[Stored data entries]
******

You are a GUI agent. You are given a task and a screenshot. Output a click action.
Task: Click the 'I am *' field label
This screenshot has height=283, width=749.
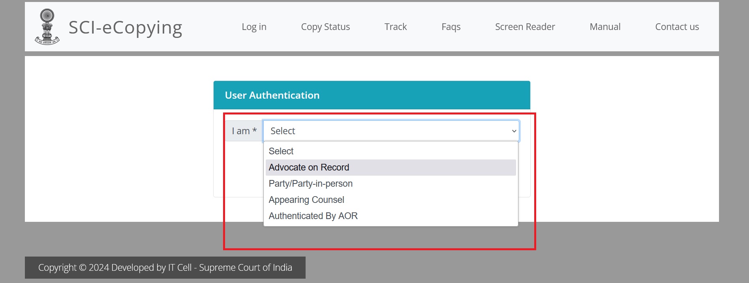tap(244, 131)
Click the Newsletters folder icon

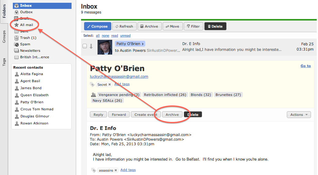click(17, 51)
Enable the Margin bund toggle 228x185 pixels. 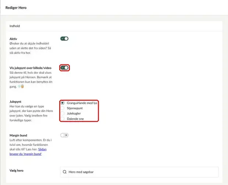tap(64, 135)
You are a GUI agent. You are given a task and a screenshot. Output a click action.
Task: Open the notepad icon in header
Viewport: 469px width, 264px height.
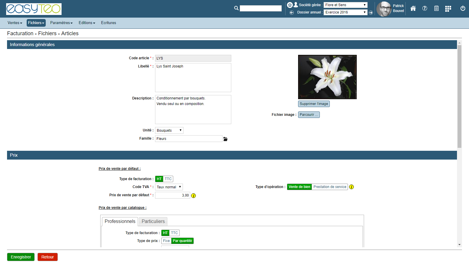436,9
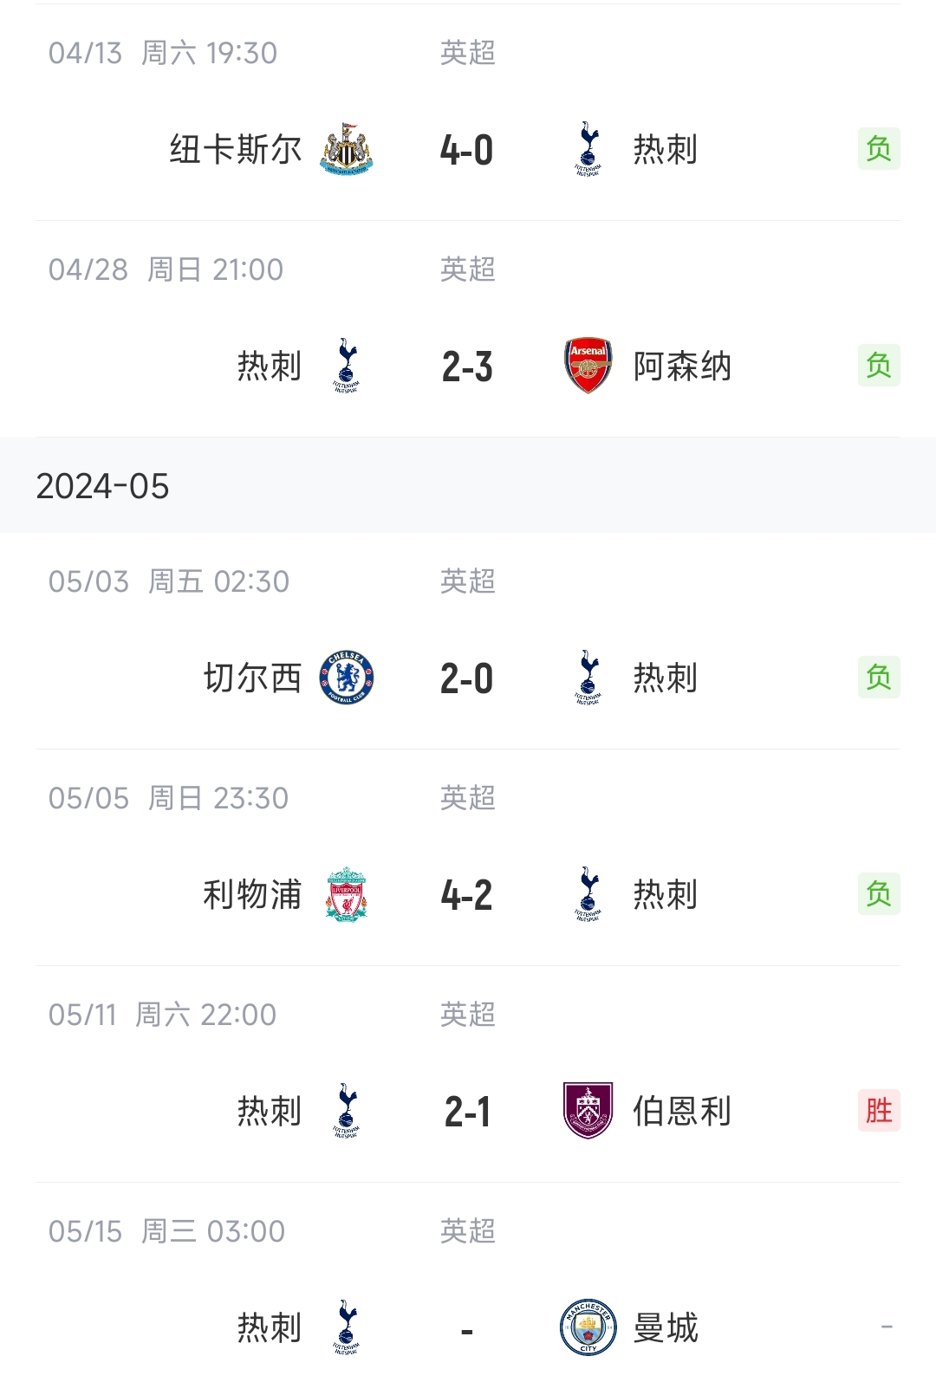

******

■ What needs to be done:
The lines from the one containing "Task: Open the notepad icon in header" through the last line above are to be repeated exactly, and only those. Any pictures must be left out.

■ Answer below:
Task: Open the notepad icon in header
Viewport: 469px width, 264px height.
436,9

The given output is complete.